• **Description of the task**:
Pull out every line below that contains the string "folder", treating uppercase and lowercase as different.

• **Exercise data**:
>> Begin
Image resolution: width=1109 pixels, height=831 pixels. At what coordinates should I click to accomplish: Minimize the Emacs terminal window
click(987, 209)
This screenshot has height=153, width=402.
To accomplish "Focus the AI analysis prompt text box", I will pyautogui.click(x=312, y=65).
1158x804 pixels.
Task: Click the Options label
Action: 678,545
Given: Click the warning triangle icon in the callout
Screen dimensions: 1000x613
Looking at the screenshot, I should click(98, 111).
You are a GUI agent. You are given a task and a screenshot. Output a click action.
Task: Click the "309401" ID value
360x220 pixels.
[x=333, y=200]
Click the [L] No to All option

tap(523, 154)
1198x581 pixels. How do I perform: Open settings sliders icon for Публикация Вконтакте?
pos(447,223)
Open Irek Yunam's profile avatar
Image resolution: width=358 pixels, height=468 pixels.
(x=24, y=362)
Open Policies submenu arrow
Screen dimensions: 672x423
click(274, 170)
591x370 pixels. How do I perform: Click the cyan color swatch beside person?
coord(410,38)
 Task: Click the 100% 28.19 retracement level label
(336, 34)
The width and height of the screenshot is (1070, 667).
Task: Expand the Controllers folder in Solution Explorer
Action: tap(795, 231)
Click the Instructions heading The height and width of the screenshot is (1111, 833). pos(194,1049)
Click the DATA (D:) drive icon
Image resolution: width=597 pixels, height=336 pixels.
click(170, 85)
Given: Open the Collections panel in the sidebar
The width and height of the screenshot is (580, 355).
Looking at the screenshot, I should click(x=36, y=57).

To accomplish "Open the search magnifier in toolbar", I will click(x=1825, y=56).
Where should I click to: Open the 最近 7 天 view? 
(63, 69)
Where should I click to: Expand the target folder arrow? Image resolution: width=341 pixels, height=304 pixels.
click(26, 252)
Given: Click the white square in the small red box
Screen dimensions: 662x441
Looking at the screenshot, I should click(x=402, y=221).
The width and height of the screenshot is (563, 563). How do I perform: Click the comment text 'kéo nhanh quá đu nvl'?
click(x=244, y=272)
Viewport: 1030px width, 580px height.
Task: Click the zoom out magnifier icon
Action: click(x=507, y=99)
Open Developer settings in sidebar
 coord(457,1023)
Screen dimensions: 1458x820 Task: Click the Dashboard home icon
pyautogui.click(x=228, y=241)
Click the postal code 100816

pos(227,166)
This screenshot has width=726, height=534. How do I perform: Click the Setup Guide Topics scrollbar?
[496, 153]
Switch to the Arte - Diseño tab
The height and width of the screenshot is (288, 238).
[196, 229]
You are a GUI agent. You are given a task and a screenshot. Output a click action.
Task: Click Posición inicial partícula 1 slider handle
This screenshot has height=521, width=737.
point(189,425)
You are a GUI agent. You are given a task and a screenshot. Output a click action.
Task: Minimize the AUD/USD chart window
>> End
• **Response for this exercise**:
Task: Expand the Controllers folder in Solution Explorer
Where should I click to: Expand the target folder arrow? Image resolution: width=341 pixels, height=304 pixels.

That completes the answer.